▶ Stored data:
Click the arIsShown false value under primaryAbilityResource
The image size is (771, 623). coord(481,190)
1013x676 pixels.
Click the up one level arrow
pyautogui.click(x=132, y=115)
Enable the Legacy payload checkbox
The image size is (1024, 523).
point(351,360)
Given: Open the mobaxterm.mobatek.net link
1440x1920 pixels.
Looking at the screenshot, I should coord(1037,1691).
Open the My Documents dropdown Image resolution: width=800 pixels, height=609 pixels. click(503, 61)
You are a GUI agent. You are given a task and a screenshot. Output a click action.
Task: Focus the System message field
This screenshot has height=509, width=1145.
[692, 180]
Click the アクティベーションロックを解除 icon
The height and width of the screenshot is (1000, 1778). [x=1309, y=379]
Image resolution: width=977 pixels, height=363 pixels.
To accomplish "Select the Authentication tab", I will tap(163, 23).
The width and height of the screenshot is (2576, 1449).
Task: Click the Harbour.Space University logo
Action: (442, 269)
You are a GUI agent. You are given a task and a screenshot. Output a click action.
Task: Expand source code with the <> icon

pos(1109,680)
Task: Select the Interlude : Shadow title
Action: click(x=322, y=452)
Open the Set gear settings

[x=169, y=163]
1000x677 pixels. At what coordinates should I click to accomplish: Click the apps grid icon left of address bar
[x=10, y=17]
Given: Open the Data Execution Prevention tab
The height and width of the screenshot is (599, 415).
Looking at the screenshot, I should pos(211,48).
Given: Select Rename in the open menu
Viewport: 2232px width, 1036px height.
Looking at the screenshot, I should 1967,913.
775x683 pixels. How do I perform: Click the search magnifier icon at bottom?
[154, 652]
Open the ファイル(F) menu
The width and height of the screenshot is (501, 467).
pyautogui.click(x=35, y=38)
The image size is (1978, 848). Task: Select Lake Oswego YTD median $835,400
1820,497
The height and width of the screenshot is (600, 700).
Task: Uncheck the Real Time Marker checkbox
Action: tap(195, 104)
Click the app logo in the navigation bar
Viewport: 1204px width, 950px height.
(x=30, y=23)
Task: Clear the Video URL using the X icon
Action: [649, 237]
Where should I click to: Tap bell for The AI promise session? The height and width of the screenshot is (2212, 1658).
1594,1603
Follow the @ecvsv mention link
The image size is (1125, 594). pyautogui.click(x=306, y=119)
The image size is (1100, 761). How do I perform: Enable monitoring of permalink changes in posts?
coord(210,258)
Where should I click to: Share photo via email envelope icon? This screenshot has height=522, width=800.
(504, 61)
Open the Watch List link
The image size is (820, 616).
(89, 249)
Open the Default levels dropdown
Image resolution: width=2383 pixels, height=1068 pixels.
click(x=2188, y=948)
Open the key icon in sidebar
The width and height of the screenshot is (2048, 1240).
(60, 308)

▶ What is needed:
Repeat the stored data word for word, beginning at the line that contains "The image size is (1978, 848)." and continuing through the final line of the records.

▶ Problem solution:
The image size is (1978, 848). Task: Select Lake Oswego YTD median $835,400
1820,497
The height and width of the screenshot is (600, 700).
Task: Uncheck the Real Time Marker checkbox
Action: tap(195, 104)
Click the app logo in the navigation bar
Viewport: 1204px width, 950px height.
(x=30, y=23)
Task: Clear the Video URL using the X icon
Action: [649, 237]
Where should I click to: Tap bell for The AI promise session? The height and width of the screenshot is (2212, 1658).
1594,1603
Follow the @ecvsv mention link
The image size is (1125, 594). pyautogui.click(x=306, y=119)
The image size is (1100, 761). How do I perform: Enable monitoring of permalink changes in posts?
coord(210,258)
Where should I click to: Share photo via email envelope icon? This screenshot has height=522, width=800.
(504, 61)
Open the Watch List link
The image size is (820, 616).
(89, 249)
Open the Default levels dropdown
Image resolution: width=2383 pixels, height=1068 pixels.
click(x=2188, y=948)
Open the key icon in sidebar
The width and height of the screenshot is (2048, 1240).
(60, 308)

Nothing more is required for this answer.